Update of en-scouse registration

Harald Tveit Alvestrand harald@alvestrand.no
Wed, 16 Oct 2002 21:55:50 +0200


Like Michael, I am skeptical of moving an existing registration without 
VERY good reason. We'd effectively be forcing all (both?) who care about 
en-scouse as a language tag to support matching of two tags roughly forever.

Besides, we might discover that there's a colony of Liverpudlians in 
Australia one day :-)

                 Harald

who is still frustrated at having to deprecate no-bok in favour of nb...

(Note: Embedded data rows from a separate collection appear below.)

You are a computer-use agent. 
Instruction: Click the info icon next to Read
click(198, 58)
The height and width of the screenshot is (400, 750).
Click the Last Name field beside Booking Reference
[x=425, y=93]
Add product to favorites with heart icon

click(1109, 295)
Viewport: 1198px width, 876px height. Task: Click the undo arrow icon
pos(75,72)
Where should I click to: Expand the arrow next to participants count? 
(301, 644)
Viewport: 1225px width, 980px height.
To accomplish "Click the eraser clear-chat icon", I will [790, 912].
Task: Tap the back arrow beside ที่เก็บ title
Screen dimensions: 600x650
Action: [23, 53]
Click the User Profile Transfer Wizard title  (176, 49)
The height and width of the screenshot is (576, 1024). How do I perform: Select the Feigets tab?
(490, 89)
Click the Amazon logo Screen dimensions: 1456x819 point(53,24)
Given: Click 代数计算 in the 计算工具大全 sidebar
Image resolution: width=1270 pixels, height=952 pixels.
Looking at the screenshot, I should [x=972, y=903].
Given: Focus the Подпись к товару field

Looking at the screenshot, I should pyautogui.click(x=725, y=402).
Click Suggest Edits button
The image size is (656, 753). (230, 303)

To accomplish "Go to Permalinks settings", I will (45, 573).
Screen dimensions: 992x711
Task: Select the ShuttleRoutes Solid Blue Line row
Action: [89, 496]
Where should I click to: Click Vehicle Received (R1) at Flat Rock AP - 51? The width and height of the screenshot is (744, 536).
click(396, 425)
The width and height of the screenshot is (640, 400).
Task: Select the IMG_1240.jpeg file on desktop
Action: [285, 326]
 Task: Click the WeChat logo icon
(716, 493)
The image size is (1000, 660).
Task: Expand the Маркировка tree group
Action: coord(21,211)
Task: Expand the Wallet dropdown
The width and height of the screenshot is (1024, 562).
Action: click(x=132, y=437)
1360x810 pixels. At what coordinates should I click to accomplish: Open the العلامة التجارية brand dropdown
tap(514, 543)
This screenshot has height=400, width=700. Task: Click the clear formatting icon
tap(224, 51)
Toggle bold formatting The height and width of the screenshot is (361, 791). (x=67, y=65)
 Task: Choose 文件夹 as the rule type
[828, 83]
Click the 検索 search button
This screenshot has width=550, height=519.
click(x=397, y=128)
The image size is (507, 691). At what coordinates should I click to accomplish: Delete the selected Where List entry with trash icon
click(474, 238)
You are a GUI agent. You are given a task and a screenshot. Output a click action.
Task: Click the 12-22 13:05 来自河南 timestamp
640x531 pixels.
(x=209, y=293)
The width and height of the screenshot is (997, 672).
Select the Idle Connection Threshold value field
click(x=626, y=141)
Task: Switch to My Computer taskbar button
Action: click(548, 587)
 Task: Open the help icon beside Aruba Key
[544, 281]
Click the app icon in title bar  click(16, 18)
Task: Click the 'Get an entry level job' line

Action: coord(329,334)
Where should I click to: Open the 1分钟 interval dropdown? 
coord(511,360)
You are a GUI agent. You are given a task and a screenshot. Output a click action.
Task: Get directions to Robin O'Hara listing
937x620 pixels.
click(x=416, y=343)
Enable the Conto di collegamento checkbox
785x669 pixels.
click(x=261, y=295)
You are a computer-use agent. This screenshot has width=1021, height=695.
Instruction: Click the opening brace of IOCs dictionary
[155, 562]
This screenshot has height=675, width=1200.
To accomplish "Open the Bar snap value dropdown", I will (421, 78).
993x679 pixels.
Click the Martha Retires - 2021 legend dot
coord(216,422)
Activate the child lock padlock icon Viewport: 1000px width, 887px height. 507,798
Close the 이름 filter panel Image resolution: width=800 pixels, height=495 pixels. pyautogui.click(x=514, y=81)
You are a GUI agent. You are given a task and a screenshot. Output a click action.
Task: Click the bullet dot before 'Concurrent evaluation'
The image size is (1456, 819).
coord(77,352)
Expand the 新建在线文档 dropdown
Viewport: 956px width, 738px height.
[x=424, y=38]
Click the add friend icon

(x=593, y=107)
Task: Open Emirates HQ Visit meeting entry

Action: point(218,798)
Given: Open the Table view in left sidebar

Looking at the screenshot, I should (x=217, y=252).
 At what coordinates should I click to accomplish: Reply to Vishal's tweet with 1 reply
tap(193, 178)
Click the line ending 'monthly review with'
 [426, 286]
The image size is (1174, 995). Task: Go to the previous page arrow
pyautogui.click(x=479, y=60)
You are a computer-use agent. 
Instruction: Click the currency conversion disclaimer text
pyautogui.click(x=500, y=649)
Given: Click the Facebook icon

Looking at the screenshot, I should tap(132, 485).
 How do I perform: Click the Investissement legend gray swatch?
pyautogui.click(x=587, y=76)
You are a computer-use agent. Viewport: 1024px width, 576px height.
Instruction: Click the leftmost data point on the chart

--On 4. oktober 2002 15:46 +0100 Jon Hanna <jon@spin.ie> wrote:

> Any views on the registration below. I'm asking list-members informally
> first since it deprecates a current registration.
>
> LANGUAGE TAG REGISTRATION FORM
>
> Name of requester          : Jon Hanna
> E-mail address of requester: jon@spin.ie
> Tag to be registered       : en-GB-scouse
>
> English name of language   : English Liverpudlian dialect known as
> 'Scouse'
>
> Native name of language (transcribed into ASCII): Scouse
>
> References to published description of the language (book or article):
>
> Shaw, Frank, Spiegl, Fritz, and Kelly, Stan. Lern Yerself Scouse
> Volume 1: How to Talk Proper in Liverpool. Liverpool, UK: Scouse Press,
> 1966-1996.
>
> Lane, Linacre. Lern Yerself Scouse Volume 2: The ABZ of
> Scouse. Liverpool, UK: Scouse Press, 1966-1996.
>
> Minard, Brian. Lern Yerself Scouse Volume 3: Wersia Sensa Yuma?
> Liverpool, UK: Scouse Press, 1966-1996.
>
> Unknown. Lern Yerself Scouse Volume 4: The Language of Laura Norder.
> Liverpool, UK: Scouse Press, 1966-1996.
>
> Szlamp. Oxford English Dictionary (Online Abstract): The definition of
> the word 'Scouser', 'Scouser' Liverpool, UK:
> http://www.scouser.com/define/, 1996-Present (via Active Update).
>
> Any other relevant information:
>
> This is a modification to the registration of the tag en-scouse made by
> Keith Szlamp (keith@szlamp.com) as detailed at
> http://www.iana.org/assignments/lang-tags/en-scouse. The purpose of the
> modification is to have to code more accurately reflect the fact that
> Scouse is a British dialect of English, by identifying it as a
> sub-dialect of en-GB.
>
> en-scouse is deprecated by this registration.
>
> The primary advantage of such a modification is in better matching stated
> language preferences with returned resource representations.
> For example if a webserver is asked for the en-GB-scouse representation
> of a document and it has an en-GB and en-US version available it could
> correctly infer that the en-GB version most closely matches the request.
> Such an inference is not automatically available with the tag en-scouse.